8 of 31

babasincharge

Wishful thinking, Berkeley, CA.

We had some folks over the other day for a caroling party (see 6 of 31, which provides a visual of but one of the dozens of merrymakers, an old friend without whom the halls would have been a whole lot less decked). Somebody saw this little chalkboard in the kitchen and remarked, “Ah. To set expectations?” To which I said, “Yeah! Of me!” When The Mrs is off at a rehearsal through the parental swing shift — which is multiple times a week, many many weeks of the year — I sneak a peek at this cheat sheet about every fifteen minutes from sunset ’til the last moppet is decisively tucked in.

Parenthood requires (/builds) a great many skills: inventiveness; patience; flexibility/improvisation; patience; a high tolerance for bodily fluids of all kinds; a ready playfulness; a clear bead on one’s values; an ability to articulate those values in comprehensible terms to people ranging in age from 2 to 18; a preference to teach rather than to boss; patience; a sincere respect for the autonomy of one’s kids (see K. Gibran on this one); the capacity to remember that after all is said and done, they still fall asleep hugging stuffed animals, useful to bear in mind when they’re trying hard to act older than they really are; the ability to distinguish between a kvetch-cry, a psychic injury-cry, and a mortal pain-cry; patience.

I feel pretty good about most of these items.
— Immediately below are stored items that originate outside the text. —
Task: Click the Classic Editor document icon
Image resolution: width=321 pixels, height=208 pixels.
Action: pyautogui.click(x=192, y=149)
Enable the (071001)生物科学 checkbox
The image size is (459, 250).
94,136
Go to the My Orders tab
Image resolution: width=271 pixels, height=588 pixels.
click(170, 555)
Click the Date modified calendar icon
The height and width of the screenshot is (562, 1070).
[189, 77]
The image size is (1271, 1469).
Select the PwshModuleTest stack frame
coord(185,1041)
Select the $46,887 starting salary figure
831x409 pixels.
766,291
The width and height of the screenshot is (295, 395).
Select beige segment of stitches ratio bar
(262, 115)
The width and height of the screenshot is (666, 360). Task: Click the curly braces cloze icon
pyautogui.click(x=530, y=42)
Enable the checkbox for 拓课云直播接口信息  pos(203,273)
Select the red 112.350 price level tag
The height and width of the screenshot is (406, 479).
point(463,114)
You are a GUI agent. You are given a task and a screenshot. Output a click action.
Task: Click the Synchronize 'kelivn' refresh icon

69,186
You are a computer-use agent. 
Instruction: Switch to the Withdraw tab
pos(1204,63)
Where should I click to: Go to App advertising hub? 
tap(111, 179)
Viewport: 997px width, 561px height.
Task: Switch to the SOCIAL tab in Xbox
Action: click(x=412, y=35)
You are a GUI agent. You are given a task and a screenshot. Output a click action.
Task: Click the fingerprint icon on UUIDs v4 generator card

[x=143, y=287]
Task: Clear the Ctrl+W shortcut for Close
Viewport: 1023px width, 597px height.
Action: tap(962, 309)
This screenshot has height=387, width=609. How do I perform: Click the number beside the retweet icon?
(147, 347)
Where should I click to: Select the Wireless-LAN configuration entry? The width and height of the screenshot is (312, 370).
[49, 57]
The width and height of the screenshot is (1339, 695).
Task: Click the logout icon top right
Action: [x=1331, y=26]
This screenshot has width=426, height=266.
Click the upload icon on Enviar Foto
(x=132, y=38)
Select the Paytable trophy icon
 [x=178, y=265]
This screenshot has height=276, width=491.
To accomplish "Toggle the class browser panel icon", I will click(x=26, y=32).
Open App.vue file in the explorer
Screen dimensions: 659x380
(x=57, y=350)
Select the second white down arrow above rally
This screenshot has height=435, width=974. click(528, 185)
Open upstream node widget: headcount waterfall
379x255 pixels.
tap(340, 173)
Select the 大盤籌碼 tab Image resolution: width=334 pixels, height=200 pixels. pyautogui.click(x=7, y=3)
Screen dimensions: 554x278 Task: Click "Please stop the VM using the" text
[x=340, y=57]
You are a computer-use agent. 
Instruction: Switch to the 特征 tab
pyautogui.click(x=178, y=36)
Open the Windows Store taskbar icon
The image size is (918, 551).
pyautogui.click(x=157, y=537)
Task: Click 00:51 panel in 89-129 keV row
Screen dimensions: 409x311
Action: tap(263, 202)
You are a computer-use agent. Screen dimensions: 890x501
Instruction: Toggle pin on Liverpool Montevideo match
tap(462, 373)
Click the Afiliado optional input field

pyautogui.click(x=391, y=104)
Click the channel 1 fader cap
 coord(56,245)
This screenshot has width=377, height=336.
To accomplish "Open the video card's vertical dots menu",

Which is to say that even if I don’t have a grip on them at least I have a grasp of them. With the sad caveat that menopause can place my access to the best of these at arm’s length from time to time. (When the going gets rough, the girl child has landed upon the magic words: “Baba, don’t be a grumpy muffin.”)

There is one core parental competency, however, whose coattails I am doomed to be forever chasing, never grabbing a-holt of: TIME. MANAGEMENT. Even TIME. CLUE-AGE. I am on a riverbank, staring up at the bunnies forming and reforming in the clouds above, and there it is — time — rushing, rushing past me. Splashing me, even, every now and then. But what do I do with its spittle? I absently wipe it off, and go back to the cloud bunnies. All very bucolic-sounding until the sun drops down and it’s chilly and dark and the kids are crying because they’re hungry. “Woah! Dinnertime already?! Where did the time go?”

Which reminds me.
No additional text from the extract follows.